Sus palabras no son solo una denuncia, sino la actualización del mismo diagnóstico que hizo su tío: la captura del Estado por redes de poder que impiden la modernización institucional.
Enrique Gómez identifica en la obra de Álvaro tres pilares fundamentales: “La obsesión de vida de Álvaro Gómez: el desarrollo y la planeación como elementos fundamentales para sacar al país del tercer mundo.”
Y recuerda su preocupación por la justicia: “El país sigue pensando que va a alcanzar la seguridad sin justicia. Eso es una falacia.”
Su pensamiento, dice, sigue siendo brújula: “Las palabras y el pensamiento de Álvaro Gómez Hurtado no pierden vigencia y son nuestra brújula.”
Para Enrique, el legado también abarca la dimensión ambiental: “El último gran elemento que tiene hoy mucha vigencia… es el tema de la protección de la ecología, que seguimos abordando de la manera equivocada.”
Y enfatiza su aporte institucional: “Recuérdelo como inspirador del Acto Legislativo de 1986, que creó la elección popular de alcaldes.”

Un pensador silenciado
Enrique Gómez es tajante al señalar las causas del crimen político: “Hace 30 años el régimen decidió silenciar a Álvaro Gómez Hurtado. Es el mismo régimen que hoy continúa gobernando a Colombia.”
Su lectura encaja con la crítica que el propio Álvaro formuló en vida: un sistema político cerrado, incapaz de reformarse a sí mismo.
Como él mismo lo advertía —recuerda Enrique: “El régimen se perpetúa con redes de empresarios, políticos y criminales.
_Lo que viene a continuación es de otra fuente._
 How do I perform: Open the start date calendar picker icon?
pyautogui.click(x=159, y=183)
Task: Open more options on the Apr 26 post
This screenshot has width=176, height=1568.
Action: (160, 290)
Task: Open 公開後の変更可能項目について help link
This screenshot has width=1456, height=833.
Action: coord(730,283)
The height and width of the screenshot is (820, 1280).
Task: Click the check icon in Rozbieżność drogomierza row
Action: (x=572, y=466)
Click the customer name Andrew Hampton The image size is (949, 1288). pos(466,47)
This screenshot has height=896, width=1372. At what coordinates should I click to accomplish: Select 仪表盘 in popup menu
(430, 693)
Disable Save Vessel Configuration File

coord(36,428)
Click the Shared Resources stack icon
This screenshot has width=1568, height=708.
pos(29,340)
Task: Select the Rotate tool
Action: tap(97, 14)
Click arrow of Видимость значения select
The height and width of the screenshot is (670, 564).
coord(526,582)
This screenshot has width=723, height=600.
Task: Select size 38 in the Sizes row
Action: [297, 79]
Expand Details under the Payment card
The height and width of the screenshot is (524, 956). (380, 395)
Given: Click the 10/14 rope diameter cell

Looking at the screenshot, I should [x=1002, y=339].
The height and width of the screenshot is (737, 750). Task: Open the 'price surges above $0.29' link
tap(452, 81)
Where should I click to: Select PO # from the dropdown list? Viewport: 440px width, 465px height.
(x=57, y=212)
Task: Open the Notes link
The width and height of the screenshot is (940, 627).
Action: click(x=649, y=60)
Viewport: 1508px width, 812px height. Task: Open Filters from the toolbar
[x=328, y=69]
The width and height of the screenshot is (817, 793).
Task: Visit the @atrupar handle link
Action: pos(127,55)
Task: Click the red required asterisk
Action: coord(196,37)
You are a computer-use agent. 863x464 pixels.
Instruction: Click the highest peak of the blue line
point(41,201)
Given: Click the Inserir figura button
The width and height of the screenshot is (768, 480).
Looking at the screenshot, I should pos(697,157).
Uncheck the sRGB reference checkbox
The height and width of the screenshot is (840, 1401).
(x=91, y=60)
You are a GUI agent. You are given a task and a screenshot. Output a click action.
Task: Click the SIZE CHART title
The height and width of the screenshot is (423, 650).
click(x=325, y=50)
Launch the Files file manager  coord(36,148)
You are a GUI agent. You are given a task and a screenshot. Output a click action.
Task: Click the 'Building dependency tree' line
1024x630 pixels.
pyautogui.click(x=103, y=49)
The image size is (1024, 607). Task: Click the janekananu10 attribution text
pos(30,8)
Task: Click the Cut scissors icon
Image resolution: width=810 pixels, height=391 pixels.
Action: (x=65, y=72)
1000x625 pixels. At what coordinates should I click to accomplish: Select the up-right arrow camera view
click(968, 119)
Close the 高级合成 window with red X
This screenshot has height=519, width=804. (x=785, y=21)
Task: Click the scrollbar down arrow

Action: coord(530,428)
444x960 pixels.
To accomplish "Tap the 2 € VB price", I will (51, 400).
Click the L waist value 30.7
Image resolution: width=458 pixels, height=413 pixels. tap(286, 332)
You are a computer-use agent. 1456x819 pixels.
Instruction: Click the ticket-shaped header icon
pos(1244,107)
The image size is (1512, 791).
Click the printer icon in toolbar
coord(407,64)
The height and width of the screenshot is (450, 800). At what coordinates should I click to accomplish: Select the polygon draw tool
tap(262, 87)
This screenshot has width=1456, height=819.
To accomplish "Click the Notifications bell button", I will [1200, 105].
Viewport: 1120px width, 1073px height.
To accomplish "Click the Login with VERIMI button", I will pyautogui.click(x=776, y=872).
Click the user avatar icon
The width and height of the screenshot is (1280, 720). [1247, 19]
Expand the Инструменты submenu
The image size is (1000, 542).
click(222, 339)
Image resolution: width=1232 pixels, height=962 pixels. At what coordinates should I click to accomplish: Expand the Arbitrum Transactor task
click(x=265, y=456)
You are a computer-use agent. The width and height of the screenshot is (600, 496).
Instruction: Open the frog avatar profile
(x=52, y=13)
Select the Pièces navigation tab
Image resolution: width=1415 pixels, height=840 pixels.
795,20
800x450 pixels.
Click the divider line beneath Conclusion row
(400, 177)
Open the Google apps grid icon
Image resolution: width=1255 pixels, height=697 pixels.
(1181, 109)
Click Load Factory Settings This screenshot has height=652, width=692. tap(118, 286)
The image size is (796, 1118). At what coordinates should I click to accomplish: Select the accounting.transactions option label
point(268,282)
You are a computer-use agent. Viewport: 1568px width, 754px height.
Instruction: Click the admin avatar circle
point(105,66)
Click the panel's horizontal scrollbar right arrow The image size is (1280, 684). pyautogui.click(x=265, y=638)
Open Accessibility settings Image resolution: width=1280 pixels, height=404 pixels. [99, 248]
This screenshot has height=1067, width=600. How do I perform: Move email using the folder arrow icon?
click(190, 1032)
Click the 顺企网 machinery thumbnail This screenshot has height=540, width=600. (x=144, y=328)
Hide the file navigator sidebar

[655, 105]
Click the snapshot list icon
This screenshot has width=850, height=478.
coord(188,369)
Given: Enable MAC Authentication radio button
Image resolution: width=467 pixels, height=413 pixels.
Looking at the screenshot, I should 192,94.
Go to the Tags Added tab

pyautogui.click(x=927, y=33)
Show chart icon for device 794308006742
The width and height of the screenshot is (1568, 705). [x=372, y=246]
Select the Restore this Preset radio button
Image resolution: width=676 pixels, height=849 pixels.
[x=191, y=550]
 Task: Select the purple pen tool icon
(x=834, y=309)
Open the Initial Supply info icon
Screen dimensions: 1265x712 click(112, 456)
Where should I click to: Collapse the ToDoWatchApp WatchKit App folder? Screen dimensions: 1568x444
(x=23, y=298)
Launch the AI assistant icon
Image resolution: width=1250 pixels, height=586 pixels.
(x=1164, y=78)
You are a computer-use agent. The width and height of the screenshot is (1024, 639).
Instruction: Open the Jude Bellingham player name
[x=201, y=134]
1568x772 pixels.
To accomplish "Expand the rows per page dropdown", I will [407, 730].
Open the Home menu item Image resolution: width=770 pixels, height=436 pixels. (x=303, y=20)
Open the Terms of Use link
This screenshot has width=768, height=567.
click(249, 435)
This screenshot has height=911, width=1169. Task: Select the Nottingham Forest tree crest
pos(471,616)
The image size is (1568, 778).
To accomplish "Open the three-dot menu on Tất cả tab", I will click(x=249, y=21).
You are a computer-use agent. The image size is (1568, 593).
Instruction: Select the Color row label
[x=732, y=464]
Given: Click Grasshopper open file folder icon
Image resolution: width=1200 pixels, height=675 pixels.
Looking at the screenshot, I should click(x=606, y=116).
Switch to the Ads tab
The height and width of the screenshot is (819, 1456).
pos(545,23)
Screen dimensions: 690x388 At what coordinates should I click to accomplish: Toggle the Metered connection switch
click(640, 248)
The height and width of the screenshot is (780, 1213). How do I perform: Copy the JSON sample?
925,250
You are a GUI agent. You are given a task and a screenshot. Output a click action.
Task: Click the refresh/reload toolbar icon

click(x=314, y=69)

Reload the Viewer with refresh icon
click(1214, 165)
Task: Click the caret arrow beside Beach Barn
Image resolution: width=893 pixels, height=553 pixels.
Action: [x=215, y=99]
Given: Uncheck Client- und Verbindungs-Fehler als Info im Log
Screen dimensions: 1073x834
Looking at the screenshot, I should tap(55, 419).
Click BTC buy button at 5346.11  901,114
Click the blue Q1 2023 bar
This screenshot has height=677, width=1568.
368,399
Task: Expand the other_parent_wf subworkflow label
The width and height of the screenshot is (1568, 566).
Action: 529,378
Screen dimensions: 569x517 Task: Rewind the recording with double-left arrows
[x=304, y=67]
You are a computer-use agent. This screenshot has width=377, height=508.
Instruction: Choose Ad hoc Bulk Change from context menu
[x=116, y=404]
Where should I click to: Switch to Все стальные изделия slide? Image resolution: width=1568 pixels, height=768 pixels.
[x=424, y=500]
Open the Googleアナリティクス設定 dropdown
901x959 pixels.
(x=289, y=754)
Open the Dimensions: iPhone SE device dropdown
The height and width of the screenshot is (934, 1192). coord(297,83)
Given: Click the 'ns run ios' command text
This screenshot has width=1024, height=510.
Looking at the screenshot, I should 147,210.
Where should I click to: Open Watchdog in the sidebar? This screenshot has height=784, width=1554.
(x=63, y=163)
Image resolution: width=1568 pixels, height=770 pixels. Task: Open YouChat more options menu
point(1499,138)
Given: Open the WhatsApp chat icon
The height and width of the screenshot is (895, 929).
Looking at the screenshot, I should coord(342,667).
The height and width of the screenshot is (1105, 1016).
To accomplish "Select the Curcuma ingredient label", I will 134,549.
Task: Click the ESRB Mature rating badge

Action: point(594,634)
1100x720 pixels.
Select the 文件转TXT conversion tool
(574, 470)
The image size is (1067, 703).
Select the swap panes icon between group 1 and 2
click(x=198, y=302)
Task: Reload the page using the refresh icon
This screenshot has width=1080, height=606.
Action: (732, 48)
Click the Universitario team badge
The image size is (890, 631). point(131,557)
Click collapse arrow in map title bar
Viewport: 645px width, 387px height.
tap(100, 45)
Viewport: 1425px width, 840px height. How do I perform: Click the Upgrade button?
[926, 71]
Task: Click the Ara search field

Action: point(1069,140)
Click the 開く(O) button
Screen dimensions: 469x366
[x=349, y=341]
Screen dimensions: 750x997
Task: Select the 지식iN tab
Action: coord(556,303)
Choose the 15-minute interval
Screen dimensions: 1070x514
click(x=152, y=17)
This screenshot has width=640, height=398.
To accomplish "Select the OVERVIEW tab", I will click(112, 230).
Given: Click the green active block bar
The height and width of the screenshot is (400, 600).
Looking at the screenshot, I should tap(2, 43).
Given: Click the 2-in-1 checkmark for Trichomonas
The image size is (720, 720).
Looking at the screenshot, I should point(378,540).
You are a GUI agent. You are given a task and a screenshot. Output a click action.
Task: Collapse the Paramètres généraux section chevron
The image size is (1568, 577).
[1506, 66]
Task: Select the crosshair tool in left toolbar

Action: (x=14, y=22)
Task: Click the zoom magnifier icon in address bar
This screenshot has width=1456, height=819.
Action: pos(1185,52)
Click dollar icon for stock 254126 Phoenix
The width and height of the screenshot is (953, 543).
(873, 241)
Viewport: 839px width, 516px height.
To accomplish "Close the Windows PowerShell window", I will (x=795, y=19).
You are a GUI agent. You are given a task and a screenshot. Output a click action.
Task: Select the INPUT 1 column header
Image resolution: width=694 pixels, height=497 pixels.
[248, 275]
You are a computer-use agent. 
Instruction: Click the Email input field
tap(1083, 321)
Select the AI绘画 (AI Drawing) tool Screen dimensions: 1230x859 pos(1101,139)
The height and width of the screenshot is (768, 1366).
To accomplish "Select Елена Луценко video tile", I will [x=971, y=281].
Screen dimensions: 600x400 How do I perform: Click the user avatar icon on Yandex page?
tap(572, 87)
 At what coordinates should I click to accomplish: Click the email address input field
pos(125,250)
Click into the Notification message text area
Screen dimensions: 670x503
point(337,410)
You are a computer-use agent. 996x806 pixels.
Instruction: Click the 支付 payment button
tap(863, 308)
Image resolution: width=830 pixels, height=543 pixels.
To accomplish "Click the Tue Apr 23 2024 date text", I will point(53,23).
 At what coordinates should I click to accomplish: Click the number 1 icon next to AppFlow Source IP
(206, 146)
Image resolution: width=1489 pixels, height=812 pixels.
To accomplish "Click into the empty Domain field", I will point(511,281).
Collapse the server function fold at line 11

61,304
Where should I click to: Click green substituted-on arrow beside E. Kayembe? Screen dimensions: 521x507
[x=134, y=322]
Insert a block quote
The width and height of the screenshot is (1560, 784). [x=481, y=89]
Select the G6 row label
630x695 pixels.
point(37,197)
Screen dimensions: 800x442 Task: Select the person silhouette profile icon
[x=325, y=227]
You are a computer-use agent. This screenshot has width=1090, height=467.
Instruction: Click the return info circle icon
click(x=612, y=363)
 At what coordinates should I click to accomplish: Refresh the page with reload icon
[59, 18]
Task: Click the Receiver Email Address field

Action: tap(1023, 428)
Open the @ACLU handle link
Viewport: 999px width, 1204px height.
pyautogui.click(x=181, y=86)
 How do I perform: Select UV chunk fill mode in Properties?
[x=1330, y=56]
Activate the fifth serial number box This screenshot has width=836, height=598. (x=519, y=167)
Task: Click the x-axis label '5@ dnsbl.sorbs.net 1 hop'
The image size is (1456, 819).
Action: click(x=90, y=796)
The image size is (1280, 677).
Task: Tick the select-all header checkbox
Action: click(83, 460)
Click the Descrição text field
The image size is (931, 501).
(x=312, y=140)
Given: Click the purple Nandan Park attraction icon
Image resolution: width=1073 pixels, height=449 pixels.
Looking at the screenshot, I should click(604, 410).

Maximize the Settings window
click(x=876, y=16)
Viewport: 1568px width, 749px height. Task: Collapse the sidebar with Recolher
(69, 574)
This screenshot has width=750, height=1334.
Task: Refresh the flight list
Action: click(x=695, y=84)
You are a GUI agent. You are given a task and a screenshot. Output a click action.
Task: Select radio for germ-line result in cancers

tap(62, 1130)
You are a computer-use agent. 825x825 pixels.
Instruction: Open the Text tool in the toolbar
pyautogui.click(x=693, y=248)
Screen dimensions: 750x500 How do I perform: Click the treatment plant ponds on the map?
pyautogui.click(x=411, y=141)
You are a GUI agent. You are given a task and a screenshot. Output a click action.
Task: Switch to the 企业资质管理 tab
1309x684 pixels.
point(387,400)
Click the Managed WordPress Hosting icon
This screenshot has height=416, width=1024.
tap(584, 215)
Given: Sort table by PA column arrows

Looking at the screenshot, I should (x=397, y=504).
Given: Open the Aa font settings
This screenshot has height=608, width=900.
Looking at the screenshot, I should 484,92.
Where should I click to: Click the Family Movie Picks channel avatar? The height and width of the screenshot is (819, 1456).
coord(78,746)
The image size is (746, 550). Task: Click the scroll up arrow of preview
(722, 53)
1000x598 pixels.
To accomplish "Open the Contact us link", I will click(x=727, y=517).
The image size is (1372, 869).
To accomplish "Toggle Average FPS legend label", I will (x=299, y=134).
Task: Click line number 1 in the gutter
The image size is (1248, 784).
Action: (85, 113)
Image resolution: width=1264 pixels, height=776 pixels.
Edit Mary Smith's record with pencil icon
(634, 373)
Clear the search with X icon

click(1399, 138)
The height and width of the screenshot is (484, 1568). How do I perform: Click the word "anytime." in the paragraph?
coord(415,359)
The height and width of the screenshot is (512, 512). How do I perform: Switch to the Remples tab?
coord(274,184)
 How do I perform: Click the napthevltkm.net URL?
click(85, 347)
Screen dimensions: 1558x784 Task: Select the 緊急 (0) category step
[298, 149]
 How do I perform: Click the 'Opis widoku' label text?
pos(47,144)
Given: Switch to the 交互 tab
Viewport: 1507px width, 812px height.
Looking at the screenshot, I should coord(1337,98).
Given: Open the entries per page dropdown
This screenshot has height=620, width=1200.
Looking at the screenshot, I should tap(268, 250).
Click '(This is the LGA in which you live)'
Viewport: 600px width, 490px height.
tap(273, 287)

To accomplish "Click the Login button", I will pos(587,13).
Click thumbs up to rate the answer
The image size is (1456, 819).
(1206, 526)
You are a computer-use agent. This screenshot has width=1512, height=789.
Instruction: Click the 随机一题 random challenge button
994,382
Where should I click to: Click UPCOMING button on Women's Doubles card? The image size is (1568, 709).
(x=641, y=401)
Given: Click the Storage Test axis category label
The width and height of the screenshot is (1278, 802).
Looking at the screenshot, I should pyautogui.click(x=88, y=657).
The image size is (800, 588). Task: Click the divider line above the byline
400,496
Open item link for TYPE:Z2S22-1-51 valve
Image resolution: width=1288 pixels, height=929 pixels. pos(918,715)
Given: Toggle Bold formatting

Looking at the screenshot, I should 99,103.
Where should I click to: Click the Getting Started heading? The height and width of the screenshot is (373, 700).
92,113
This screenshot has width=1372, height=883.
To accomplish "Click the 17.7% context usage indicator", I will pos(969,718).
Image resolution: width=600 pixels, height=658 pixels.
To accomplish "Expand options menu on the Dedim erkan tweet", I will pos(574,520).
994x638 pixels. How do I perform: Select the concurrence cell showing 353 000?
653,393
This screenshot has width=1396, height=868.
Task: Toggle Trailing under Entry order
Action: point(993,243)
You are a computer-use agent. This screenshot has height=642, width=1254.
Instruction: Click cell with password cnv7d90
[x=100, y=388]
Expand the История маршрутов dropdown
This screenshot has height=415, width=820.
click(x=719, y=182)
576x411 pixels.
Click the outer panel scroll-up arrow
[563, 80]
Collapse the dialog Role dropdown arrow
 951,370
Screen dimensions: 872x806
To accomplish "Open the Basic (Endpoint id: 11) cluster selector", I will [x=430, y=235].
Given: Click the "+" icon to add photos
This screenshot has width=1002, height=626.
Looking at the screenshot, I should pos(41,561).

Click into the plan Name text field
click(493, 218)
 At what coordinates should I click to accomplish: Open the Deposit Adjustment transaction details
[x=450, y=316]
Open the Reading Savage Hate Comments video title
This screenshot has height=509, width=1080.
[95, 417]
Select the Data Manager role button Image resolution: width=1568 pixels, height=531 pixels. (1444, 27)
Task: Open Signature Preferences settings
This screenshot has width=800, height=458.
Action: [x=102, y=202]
Hoy seguimos viendo esos vicios.”
No fue solo un político asesinado: fue un pensador que buscaba refundar el Estado desde la ética, la justicia y la planeación.
“Álvaro Gómez Hurtado no solo fue un político: fue un pensador que entendió que Colombia debía fundarse en el consenso y no en la imposición.”
En su ausencia, su pensamiento se ha convertido en punto de referencia moral, intelectual y cívico.

Herencia y responsabilidad
El legado de Álvaro Gómez, visto por tres generaciones de dirigentes, revela una constante: su obsesión por el desarrollo con justicia y participación.
Holguín Sardi lo vio como el reformador que quiso “meterle pueblo a la democracia.”
Casas Santamaría lo recuerda como el maestro que creía que “sin justicia no hay política.”
Y Enrique Gómez lo reivindica como brújula ética y doctrinaria en un país aún atrapado en los vicios del poder.
El desafío de su pensamiento es actual: Colombia sigue buscando el “acuerdo sobre lo fundamental”.
Quizás la mejor manera de honrar su memoria no sea repetir sus frases, sino aplicar su método: pensar el país con rigor, discutirlo con altura y construirlo con justicia.